I wanted the experienced players to be able to get to a “high” level, maybe in the twenties or thirties. This essentially resulted in the following scenario:


Interestingly, this implementation presented a huge problem: Players couldn’t tell that the levels were actually getting harder. Said differently, the difficulty steps were too small at the beginning levels. This meant that the players would easily become bored of the game because they assumed that it was the same thing over and over, with no difference in challenge from level to level.

To resolve this problem, I simply made the gameplay mechanics become harder much more faster than in the first design. This resulted in the first version of the game:


This caused a second problem, which I described at the beginning of the article: Even advanced players were not able to get very far in the game, compared to the beginners. It became impossibly hard to get past the low-to-mid range levels.

The Solution: Using Asymptotes!

After looking back at the game and performing this analysis, it was quite easy to come up with a solution to the problems: Instead of using a linear progression of gameplay mechanics, I simply implemented a function with an asymptote. This asymptote was positioned approximately around where I had determined that the gameplay mechanic was essentially impossible for humans.
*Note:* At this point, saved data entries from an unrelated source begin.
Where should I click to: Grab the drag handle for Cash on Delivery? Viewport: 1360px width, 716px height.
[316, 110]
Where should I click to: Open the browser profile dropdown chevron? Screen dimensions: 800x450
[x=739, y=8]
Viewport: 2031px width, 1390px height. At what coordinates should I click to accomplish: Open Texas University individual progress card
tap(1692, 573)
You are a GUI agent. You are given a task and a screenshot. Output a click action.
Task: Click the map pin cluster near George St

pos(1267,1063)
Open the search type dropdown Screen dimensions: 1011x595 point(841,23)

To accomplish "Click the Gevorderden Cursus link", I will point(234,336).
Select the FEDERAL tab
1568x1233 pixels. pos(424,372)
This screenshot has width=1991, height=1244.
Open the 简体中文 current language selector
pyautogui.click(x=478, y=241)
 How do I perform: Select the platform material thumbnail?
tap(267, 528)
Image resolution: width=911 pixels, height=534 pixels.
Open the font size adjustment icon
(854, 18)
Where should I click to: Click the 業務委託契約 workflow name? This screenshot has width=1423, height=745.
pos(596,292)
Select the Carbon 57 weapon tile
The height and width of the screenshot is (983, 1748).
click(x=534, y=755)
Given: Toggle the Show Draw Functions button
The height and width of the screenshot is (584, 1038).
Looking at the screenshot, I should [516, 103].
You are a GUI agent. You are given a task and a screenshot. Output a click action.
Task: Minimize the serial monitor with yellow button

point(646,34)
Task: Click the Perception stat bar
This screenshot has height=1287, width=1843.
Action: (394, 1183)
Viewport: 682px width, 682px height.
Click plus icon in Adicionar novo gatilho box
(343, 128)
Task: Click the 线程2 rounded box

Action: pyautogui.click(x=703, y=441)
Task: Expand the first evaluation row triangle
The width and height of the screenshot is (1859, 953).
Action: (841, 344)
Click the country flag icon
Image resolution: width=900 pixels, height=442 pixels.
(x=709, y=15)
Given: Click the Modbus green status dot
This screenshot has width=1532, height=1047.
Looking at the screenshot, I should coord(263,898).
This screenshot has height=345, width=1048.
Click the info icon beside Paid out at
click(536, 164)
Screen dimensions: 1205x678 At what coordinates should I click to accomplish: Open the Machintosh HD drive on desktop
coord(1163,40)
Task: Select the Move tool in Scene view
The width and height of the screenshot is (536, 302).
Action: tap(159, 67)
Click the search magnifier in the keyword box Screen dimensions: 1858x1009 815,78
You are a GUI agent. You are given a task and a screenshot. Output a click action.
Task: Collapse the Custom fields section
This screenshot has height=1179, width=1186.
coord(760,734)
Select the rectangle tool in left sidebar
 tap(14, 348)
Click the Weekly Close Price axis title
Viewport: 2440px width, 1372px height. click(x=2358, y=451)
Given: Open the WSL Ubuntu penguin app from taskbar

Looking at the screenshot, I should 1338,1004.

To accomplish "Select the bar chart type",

I also scaled out the function to make the curve start levelling out around the level 100 mark:


This new approach enabled the players to both feel that the game was getting harder and allow them to slowly creep their way up to the highest level they could, anywhere between levels 10 and 25. This gave players a feeling of accomplishment as they played the game, because they could really see themselves getting better and better the more they played, but also understand that with each level the game was actually getting harder.

It’s nice to use a graphing calculator to help you make your function just right (Microsoft Math is one example). In the end, I feel that this approach has really made the Hideout! experience all that it could be and I’ve seen lots of players really get hooked on it and have a lot of fun.

Make sure to check out the new Hideout! to see what level you can get to! (And, of course, brag to your friends.)

Hideout! Now Available on Xbox Live!

Thursday, August 26th, 2010

Hideout! has now been released on the Xbox 360! You can find it for download (with a free trial game) in the indie games section of the Xbox Live Marketplace or visit the game’s website at to watch the game trailer and find out more information. I had a tonne of fun making this game, so I hope you have just as much fun playing it!

Hideout! box art

If you have a moment to rate the game, it would be greatly appreciated as ratings strongly impact the number of people who will try out the game. Special thanks to everyone who helped with the development and testing of this game — It’s because of you that this game grown into such a fun experience! Happy gaming!